What do goddesses eat? It’s all vegan, raw, super-foody and green. Banish gluten, lactose and all other negativity. The tone of their remarks is so matter of fact, like they’ve never seen a BLT in their lives.
So for example, a goddess could start every morning with 20 sun salutations and a green smoothie. They charge her up with the sort of energy the no coffee could ever do (throw back to her life before she entered the true world of Bali). It is usually followed by the description of the unfolding life force of nature filling her within and she literally can’t imagine having it any other way.

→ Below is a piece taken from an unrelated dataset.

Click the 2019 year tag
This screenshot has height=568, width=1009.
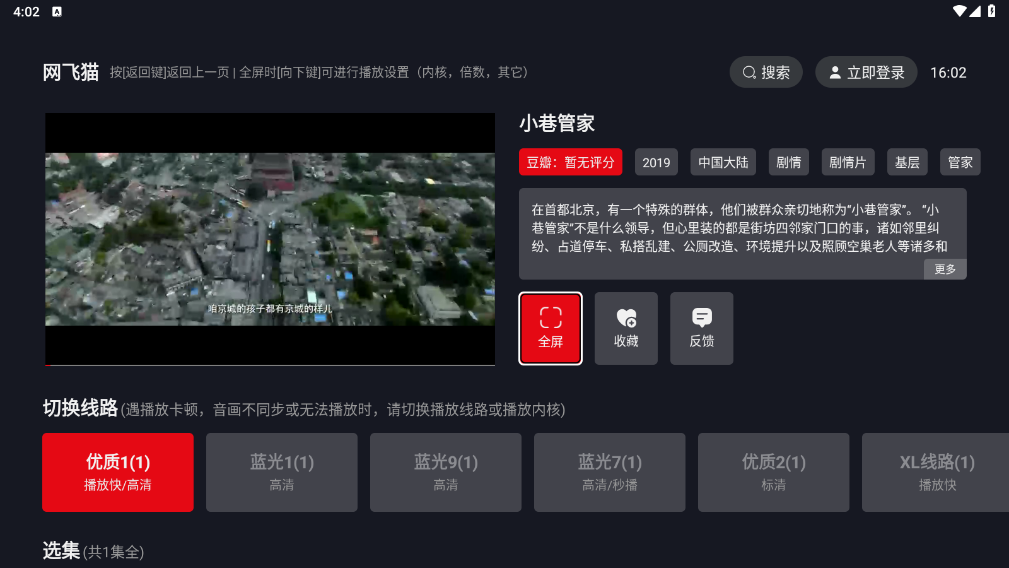pos(656,162)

I have no reason to stick it to Lauren Bullen of @gypsea_lust in particular. They are legion. They come from all countries and write in all languages (though they all spend time in Bali). You know a few people like this. So alike, that you weren’t sure I wasn’t writing about them until you checked the username. They run Instagram-supported businesses, that’s fine, but it is the fact that they are selling something that isn’t real that bothers me.
It seems obvious that people would be able to tell that this is an account made for marketing. But because of this spiritual vibe, insidiously, this affects the moral compass for many otherwise bright people I know.
My millennial peers are often unable to see the difference between shallow marketing and deeper philosophy. Has it always been this way I wonder?
This kind of stuff makes me want to clear my head. So if, like me, you come across this phenomenon, don’t be down. Breath.
P.S. Sorry for the radio silence. I’m moving. It’s a journey. Many journeys back and forth between two houses, in fact. Lots of challenges of all sorts and remembering to breath has been my number one rule. I will write about the whole experience once the dust resettles on my suitcases.